There are a variety of procedures available in court in Georgia to deal with the disposition of the property of a dead resident, or the death of a non-resident who owns property.
These steps are referred to as probate. What can be done varies, depending on whether the deceased person left a will. When there is a will, several possibilities exist.
The first possibility is called Solemn Form Probate. This involves filing the original will with the court, providing notice of the court proceeding to all heirs who would ordinarily inherit from the decedent if there were no will, such as a spouse, children, etc. These individuals are given a deadline to object to the validity of the will. The court will determine the validity of will’s creation by receiving evidence, such as a self-proving affidavit signed by the decedent and witnesses, testimony of the witnesses, or out of court sworn statements by witnesses.
A longer procedure is called Common Form Probate. This involves filing the will with the court without formal notice to heirs.
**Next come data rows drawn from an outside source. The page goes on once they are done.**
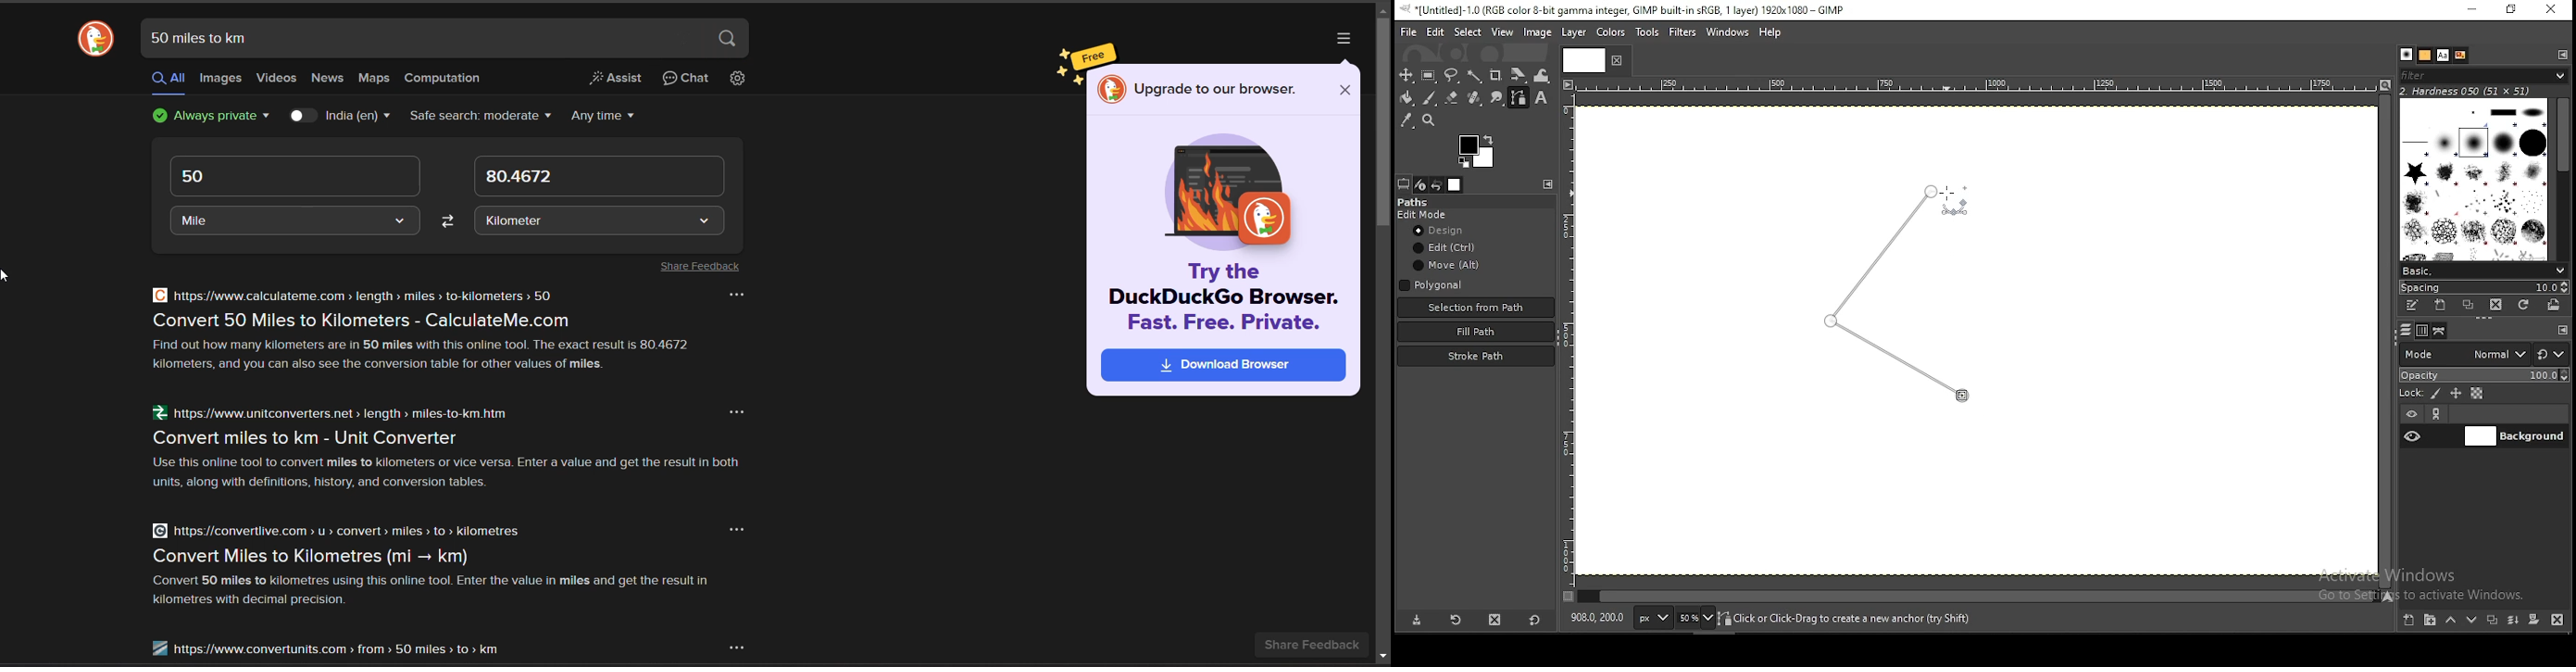 Image resolution: width=2576 pixels, height=672 pixels. Describe the element at coordinates (351, 295) in the screenshot. I see ` https//www.calculateme.com > length > miles > to-kilometers > 50` at that location.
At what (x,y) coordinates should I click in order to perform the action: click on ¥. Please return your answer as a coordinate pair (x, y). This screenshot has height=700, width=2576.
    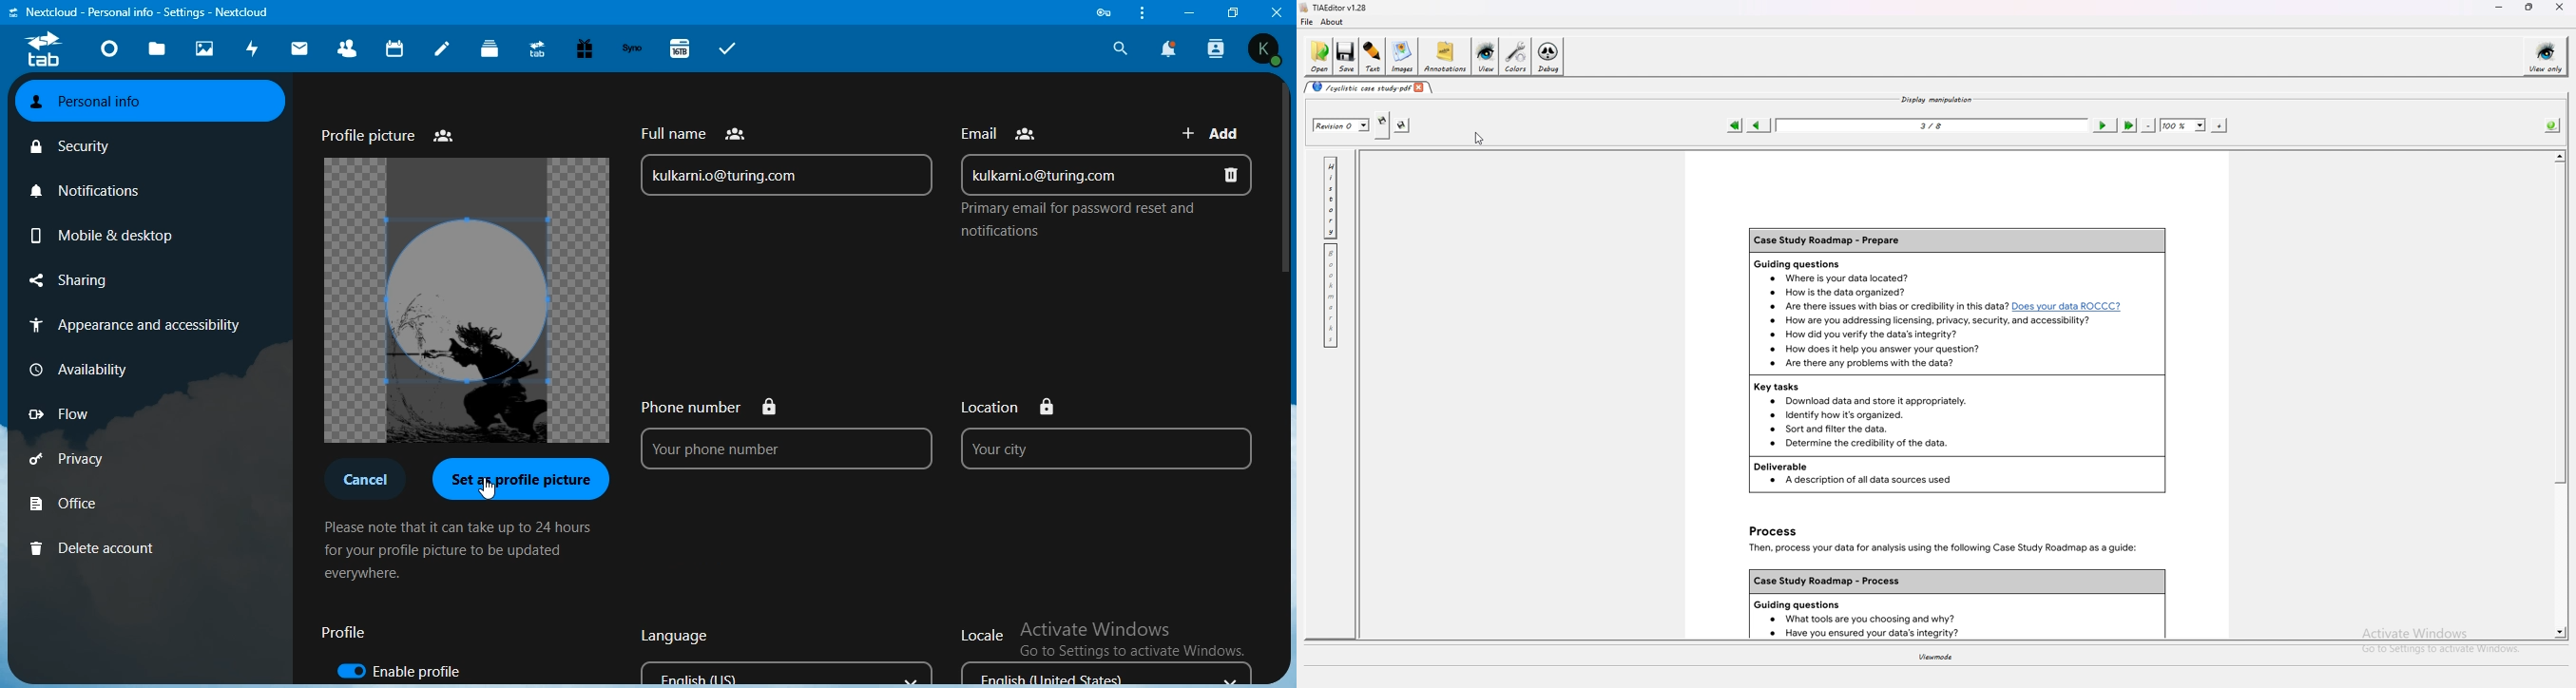
    Looking at the image, I should click on (524, 479).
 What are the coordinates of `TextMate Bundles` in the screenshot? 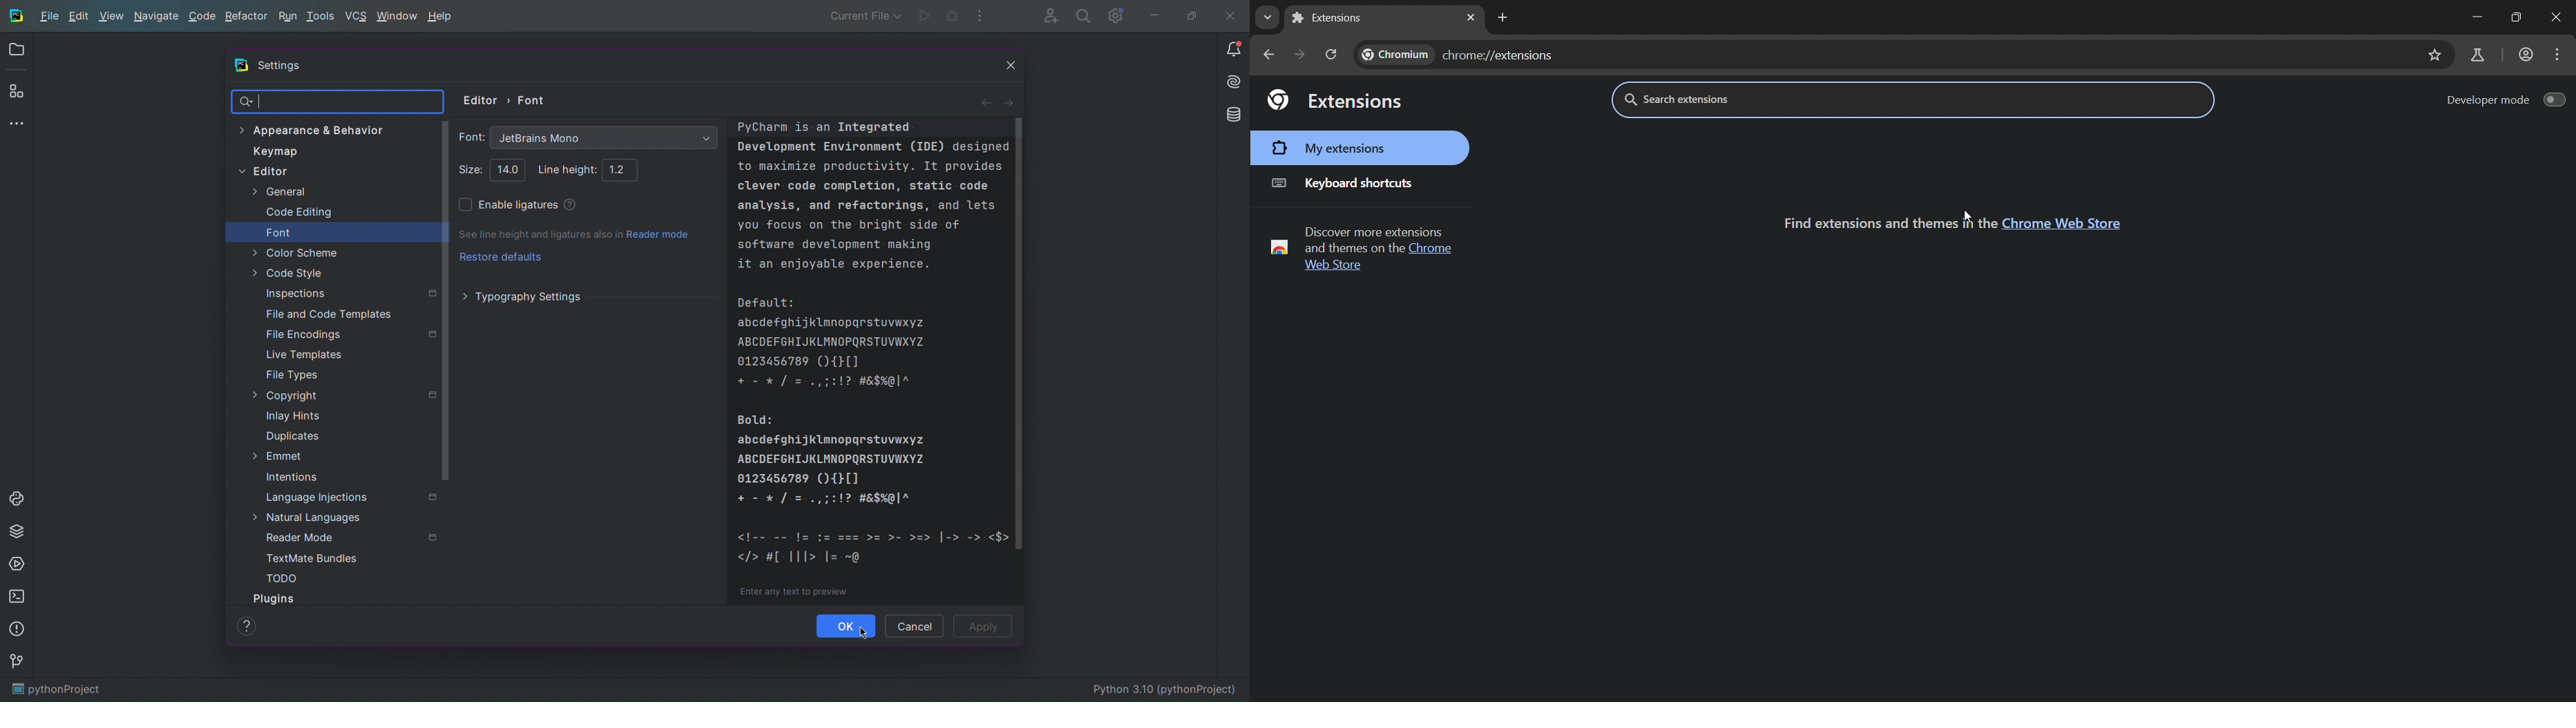 It's located at (313, 559).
The proper creation of the will must still be established, and the disposition of the property is not finalized for a four year period of time.
When the executor named by the deceased is not available or willing to serve, the heirs may submit the will to the court with a majority of them selecting an administrator to handle the estate. This is called Probate of Will in Solemn Form/Letters of Administration With Will Annexed.
Finally, if there is a will, but no existing property disposed of by the will, probate is not needed, but the will still must be filed with the court.